Bitbucket Cloud import to GitLab.com never completes

We’re trying to migrate a number of repositories from Bitbucket cloud to GitLab.com. The repos themselves are not too big (200-400MB) and most complete without a problem. But two of them have large LFS data (38GB and 17GB), and these are being problematic.

The first time I tried the imports, they all completed, but there was a lot of LFS objects missing. I guessed that only the objects referenced at the head were included, but I wasn’t sure.

Question 1: Is it expected that the Bitbucket Cloud importer would import all LFS objects?

I have since invited users to the GitLab.com group, with the hope of getting the Merge Request authors to line up. I also purchased 40GB of extra storage to accommodate all the LFS data (if I can somehome get it there).

Now I’ve deleted those repos and tried to import again, but the ones with large LFS seem to stay in the “importing” state indefinately. The GitLab usage page shows one of them as consuming 7.7GB, but this is not increasing (it’s been running over night). I’ve tried a few times, but deleting the project and starting again, both using the Bitbucket Cloud and the From URL importers, and they always seem to get stuck, with a varying data size shown on the usage page.

Question 2: How can I move forward with this? Is there any diagnistic information available in GitLab.com? I’ve tried hitting the import status API endpoint but that doesn’t give any more information - just that the import is “Started” and there are apparently no errors.

We are currently on the free tier, intending to use Premium, but are reluctant to upgrade if we can’t even get past the importing.

Any ideas how we could proceed?

With some further experimentation, and some pointers from GitLab, I managed to answer my questions, and have a workaround for migrating large amounts of LFS data.

Answer 1:
Yes, the Bitbucket Cloud importer should import all LFS objects, but this can timeout if the LFS data is large. I think the import status api endpoint said it failed with a 24h timeout. I suspect that there was some throttling going on, possibly from Bitbucket, but no way of confirming that.

Answer 2:
This is the workaround I’ve used, if it’s helpful to others.

  1. Clone the repo locally from Bitbucket.
  2. Use git lfs fetch --all to pull down the complete LFS data set.
  3. Add .lfsconfig file with dummy url prop to master branch and push to the Bitbucket repo ( [lfs] url = https://foo ).

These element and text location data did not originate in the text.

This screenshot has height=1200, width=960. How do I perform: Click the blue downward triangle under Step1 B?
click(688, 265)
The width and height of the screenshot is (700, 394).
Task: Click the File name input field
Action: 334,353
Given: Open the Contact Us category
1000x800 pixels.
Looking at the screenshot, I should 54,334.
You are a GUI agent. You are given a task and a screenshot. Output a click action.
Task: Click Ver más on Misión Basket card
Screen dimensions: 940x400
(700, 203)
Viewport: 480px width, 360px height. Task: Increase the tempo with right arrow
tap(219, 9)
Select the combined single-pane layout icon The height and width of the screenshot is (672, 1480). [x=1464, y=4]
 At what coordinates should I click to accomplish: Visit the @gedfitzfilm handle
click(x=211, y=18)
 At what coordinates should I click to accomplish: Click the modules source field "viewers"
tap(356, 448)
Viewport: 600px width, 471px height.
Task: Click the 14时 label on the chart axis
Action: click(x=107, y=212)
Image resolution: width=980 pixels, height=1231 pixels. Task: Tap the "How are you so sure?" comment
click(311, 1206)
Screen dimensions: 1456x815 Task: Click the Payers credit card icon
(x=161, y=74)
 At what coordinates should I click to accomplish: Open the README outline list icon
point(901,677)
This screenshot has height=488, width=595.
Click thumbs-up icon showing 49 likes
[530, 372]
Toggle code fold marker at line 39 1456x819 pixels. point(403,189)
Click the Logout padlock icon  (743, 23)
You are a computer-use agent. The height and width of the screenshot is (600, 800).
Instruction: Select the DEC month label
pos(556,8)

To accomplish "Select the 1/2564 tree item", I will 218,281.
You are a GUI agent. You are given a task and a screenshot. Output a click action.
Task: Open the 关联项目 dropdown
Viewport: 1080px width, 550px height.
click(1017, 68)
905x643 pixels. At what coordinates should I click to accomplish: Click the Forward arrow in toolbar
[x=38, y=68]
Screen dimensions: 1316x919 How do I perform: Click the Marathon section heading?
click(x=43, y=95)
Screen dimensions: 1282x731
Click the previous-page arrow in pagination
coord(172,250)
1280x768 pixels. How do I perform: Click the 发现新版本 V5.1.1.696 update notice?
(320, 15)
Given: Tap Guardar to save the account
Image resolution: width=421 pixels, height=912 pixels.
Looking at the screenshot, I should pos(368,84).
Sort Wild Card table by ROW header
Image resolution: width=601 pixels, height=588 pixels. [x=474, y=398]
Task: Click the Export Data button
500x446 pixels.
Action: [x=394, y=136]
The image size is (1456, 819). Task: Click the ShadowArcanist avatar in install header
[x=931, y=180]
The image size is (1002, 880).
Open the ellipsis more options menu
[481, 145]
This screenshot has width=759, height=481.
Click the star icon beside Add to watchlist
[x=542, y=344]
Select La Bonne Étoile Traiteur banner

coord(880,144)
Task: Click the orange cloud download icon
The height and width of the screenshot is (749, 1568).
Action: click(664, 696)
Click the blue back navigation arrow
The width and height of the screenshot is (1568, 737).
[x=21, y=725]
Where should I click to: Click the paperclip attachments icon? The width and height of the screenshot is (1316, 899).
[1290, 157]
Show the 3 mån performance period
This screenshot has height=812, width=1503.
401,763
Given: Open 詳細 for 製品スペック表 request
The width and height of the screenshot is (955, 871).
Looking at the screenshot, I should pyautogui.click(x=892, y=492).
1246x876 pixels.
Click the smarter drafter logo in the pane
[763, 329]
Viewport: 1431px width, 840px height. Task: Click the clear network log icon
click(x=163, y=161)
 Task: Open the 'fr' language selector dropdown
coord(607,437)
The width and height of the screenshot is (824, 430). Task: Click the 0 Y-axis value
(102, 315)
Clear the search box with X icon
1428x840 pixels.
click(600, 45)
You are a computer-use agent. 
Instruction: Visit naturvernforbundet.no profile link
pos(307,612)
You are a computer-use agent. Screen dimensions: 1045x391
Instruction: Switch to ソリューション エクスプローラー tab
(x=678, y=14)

This prevents the GitLab importer from trying to copy all the LFS data.
  4. Import the repo into GitLab using the Bitbucket Cloud importer.
  5. Remove the .lfsconfig file from the new GitLab repo using the Web UI.
  6. Enable LFS for the repo using the GitLab API.
  7. Clone the GitLab repo locally. This will fail to checkout the LFS objects.
  8. Copy all the LFS objects ( .git/lfs/objects ) from the Bitbucket clone to the new GitLab clone.
  9. Push all the LFS objects to the GitLab repo using find .git/lfs/objects/ -type f -execdir basename {} \; | xargs git lfs push origin --object-id
  10. Clone the GitLab repo locally again, to a different folder. There should be no errors this time.
  11. Use git lfs fetch --all to pull down the complete LFS data set. Validate that the .git/lfs/objects folders for this repo clone and the original Bitbucket repo clone are the same (using something like KDiff3).